[Stored items]
============

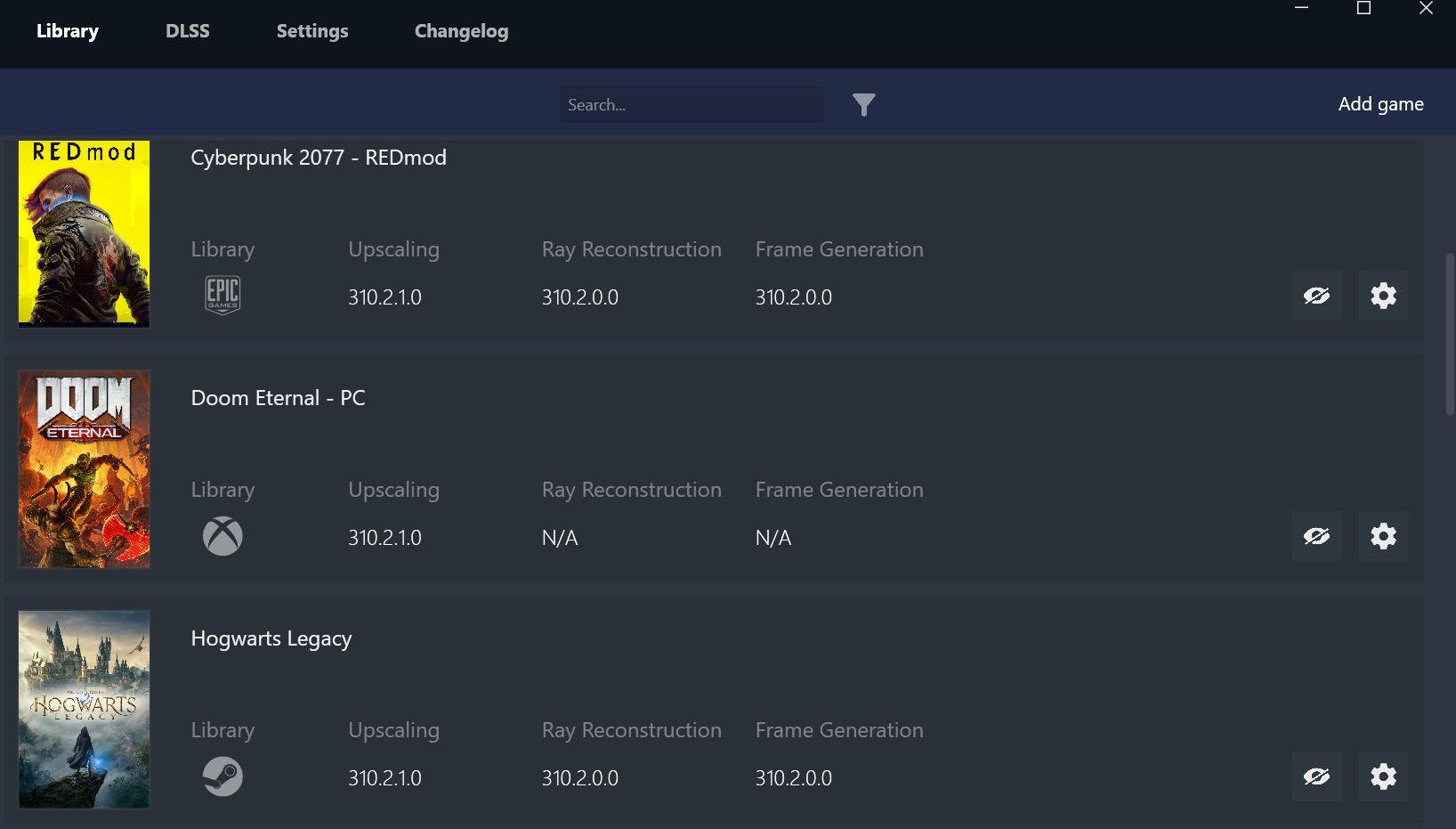Viewport: 1456px width, 829px height.
Task: Open settings gear for Doom Eternal
Action: (x=1383, y=536)
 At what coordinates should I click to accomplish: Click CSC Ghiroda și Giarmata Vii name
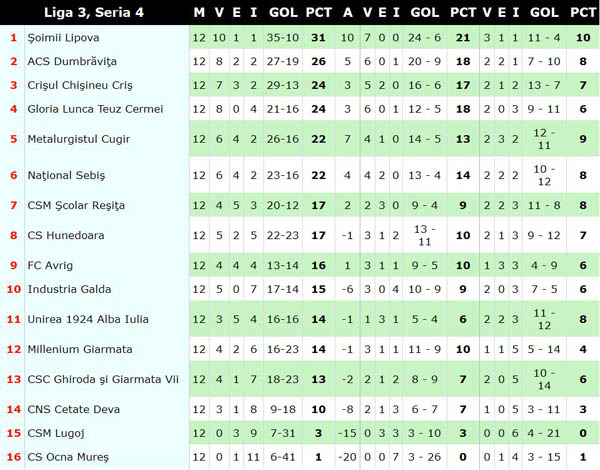tap(104, 380)
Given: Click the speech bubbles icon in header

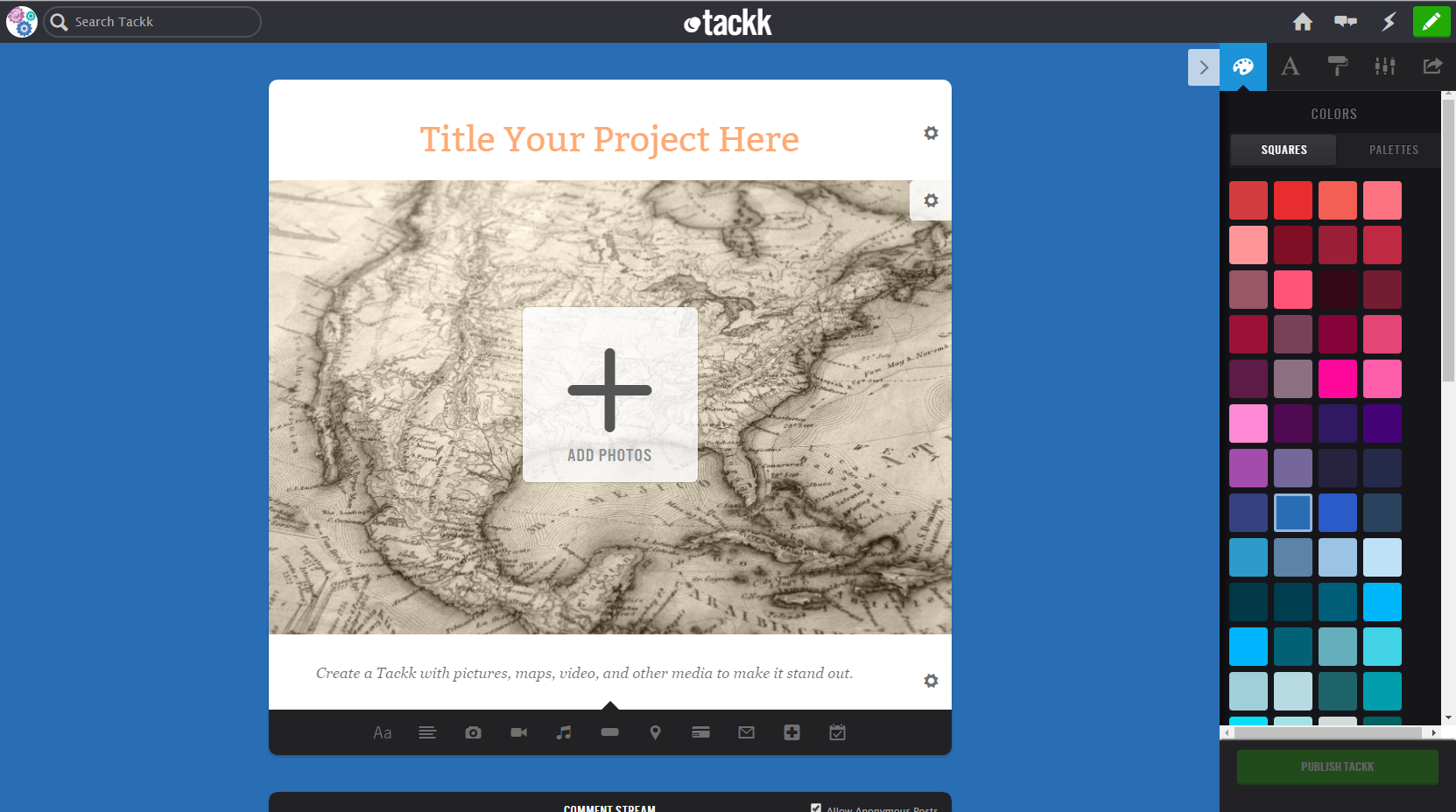Looking at the screenshot, I should click(1345, 22).
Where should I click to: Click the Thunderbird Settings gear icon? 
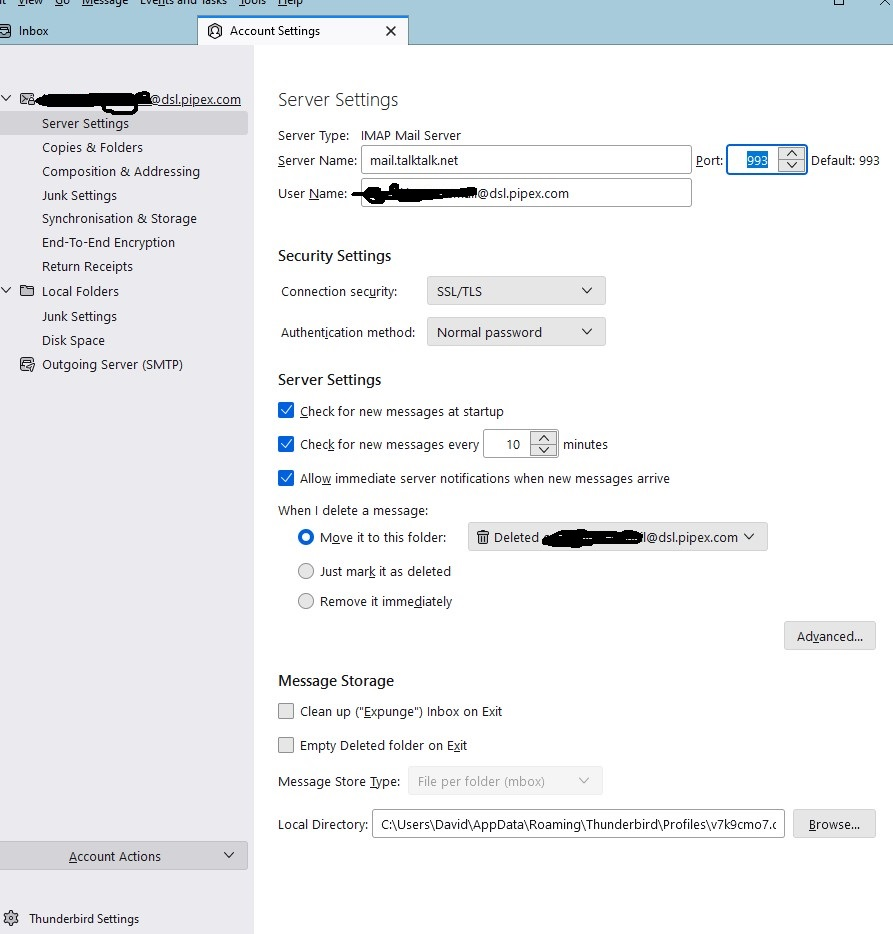[x=11, y=918]
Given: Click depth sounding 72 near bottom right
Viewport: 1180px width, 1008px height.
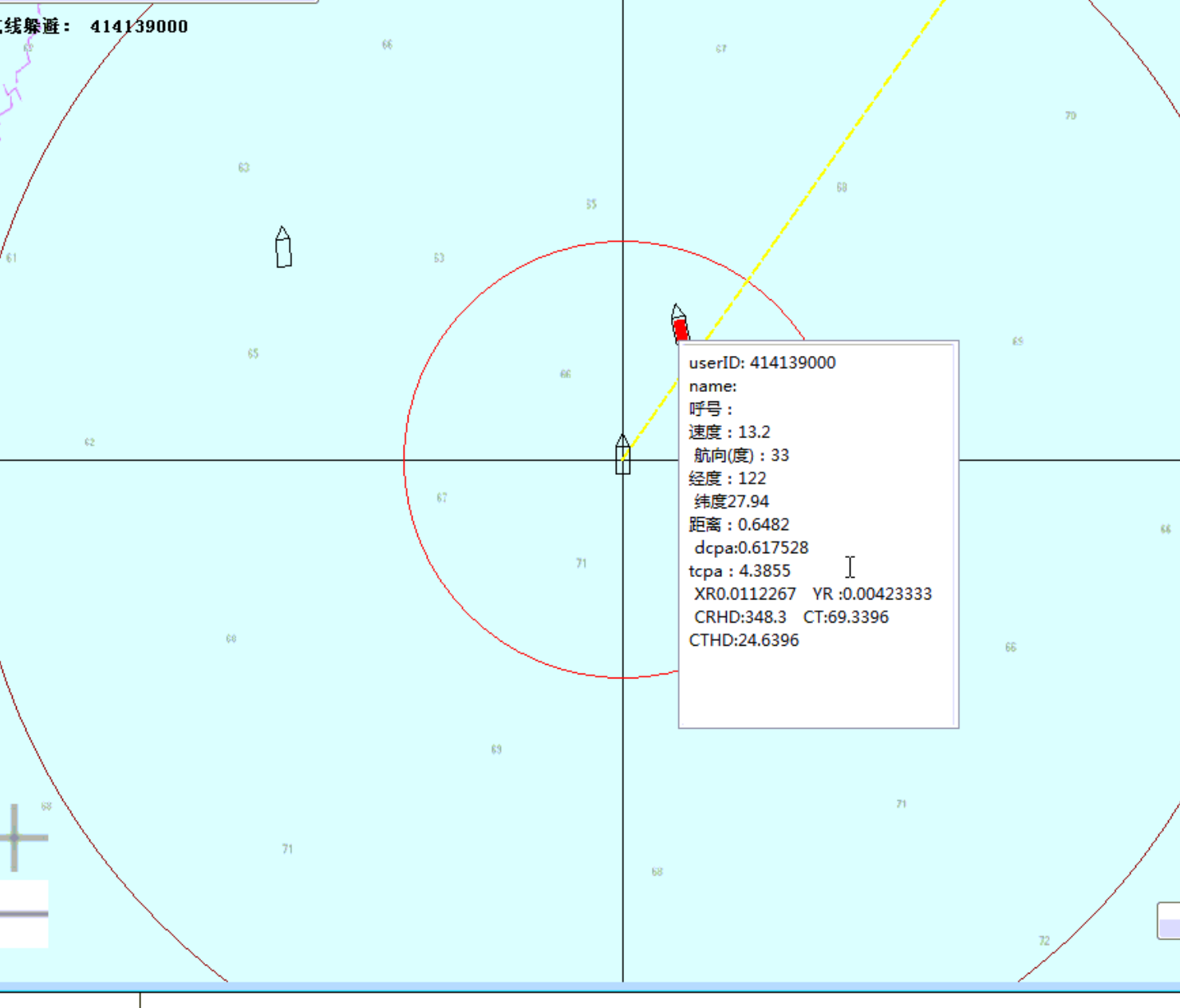Looking at the screenshot, I should click(x=1044, y=941).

============

- _Activity_
All that is wanted is the lines above between the one containing "Given: Click the" and the one containing "Given: Click depth", inclusive, restated word for word, with pictures omitted.

- _Exercise result_
Given: Click the speech bubbles icon in header

Looking at the screenshot, I should click(1345, 22).
Where should I click to: Click the Thunderbird Settings gear icon? 
[x=11, y=918]
Given: Click depth sounding 72 near bottom right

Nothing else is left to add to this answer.